What needs to be done
Among the entries, find the lines with the string "agent" and report them.

Task data

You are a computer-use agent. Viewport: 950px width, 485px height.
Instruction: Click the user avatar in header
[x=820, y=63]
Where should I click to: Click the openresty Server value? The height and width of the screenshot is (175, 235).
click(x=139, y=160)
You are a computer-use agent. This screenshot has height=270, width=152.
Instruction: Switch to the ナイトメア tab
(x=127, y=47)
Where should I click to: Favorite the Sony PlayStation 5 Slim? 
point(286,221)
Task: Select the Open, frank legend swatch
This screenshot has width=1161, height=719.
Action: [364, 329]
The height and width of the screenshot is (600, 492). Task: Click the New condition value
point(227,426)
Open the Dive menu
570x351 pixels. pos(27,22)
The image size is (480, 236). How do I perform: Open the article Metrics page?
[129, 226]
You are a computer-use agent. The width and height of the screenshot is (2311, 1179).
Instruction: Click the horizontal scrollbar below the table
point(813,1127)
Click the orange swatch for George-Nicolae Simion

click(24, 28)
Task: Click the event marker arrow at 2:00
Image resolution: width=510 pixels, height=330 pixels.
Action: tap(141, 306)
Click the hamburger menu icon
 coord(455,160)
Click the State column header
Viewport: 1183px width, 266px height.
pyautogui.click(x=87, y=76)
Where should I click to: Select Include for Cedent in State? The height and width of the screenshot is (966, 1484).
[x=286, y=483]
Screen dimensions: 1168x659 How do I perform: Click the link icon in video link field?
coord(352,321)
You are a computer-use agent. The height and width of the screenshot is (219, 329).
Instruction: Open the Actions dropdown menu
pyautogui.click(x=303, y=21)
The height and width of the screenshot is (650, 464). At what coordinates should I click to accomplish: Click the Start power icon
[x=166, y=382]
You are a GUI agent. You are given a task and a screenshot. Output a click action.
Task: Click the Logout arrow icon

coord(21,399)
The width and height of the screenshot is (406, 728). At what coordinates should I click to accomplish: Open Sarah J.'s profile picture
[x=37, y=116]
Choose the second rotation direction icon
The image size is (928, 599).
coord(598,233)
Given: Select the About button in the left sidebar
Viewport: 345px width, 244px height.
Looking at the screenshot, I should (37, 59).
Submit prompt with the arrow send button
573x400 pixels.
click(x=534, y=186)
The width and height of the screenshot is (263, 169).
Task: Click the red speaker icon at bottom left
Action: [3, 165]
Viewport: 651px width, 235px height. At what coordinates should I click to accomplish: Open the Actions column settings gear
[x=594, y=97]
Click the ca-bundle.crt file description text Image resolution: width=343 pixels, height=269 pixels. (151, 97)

Written answer
You are a computer-use agent. Viewport: 950px width, 485px height.
You are a computer-use agent. This screenshot has height=270, width=152.
You are a computer-use agent. The width and height of the screenshot is (2311, 1179).
You are a computer-use agent. The height and width of the screenshot is (219, 329).
You are a GUI agent. You are given a task and a screenshot. Output a click action.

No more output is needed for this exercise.